=== TEXTE À LIRE ===

Frederic Feytons
Les 4 niveaux: comment mettre nos soucis de côté et accueillir les bots
Il est devenu difficile d’encore ignorer les assistants virtuels et bots. Mais comme tous les bots ne font pas la même chose, Frédéric Feytons de Tapptic tente ici de les classer par niveau, tout comme les voitures autonomes en quelque sorte. Cela va du réactif ou dominant planétaire.
Les 4 niveaux: comment mettre nos soucis de côté et accueillir les bots
Il est devenu difficile d’encore ignorer les assistants virtuels et bots. C’est ainsi que Google intègre son Google Assistant à ses smartphones, appareils home et service de messagerie Allo. Et qu’Echo, l’appareil smart-home d’Amazon est devenu un ‘véritable tube’ pour les familles américaines. L’on estime qu’il a déjà été vendu à 3 millions d’exemplaires depuis son lancement en 2014.

=== DONNÉES ENREGISTRÉES ===

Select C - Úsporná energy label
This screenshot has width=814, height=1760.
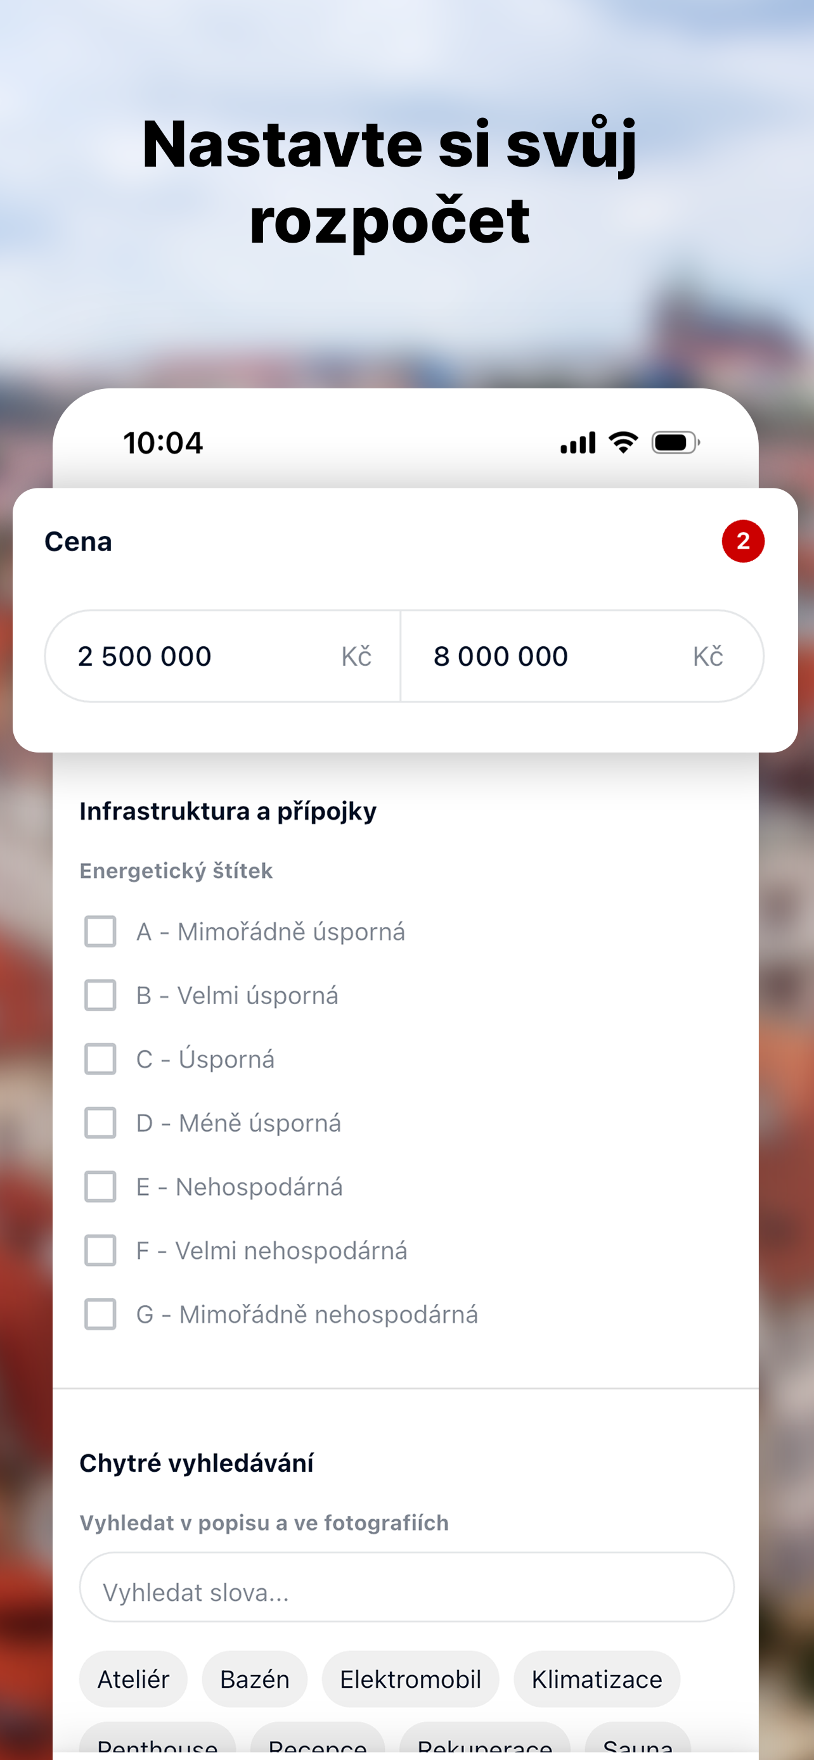coord(100,1059)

===

CONSIGNE: Poursuivez le texte sur les quatre niveaux de bots juste après sa dernière phrase.

RÉSULTAT:
Et chaque jour qui passe, c’est un nouveau service de messagerie intelligent, un bot-service ou un assistant virtuel numérique qui défraie la chronique.
Les infos à propos des bots paraissent souvent nébuleuses avec un méli-mélo d’intelligence artificielle, de chatbots, d’assistants personnels, de contrôle vocal, de voitures autonomes, etc. Voilà pourquoi je souhaiterais créer ici une échelle de niveaux pour les bots, comparable à celle mise au point par l’US Department of Transportation pour les voitures autonomes. Cette échelle va de 1 (la voiture est encore entièrement contrôlée par l’homme) à 5 (il n’y a même plus de volant dans l’habitacle).
Ces niveaux ne signifient pas nécessairement que les constructeurs automobiles passent progressivement d’1 à 5. Certains d’entre eux visent dès le début une voiture de niveau 5 entièrement autonome. D’autres optent pour une approche pas à pas et capitalisent sur un cruise control intelligent.
Il en va de même pour les bots. Les niveaux ne sont conçus que comme des étapes que les développeurs doivent parcourir. Ce sont plutôt divers types de bots à plusieurs intensités et applications.
Niveau 1: le bot qui retient
Un bot de niveau 1 reconnaît le contexte de l’utilisateur et capte les données pertinentes pour ce contexte.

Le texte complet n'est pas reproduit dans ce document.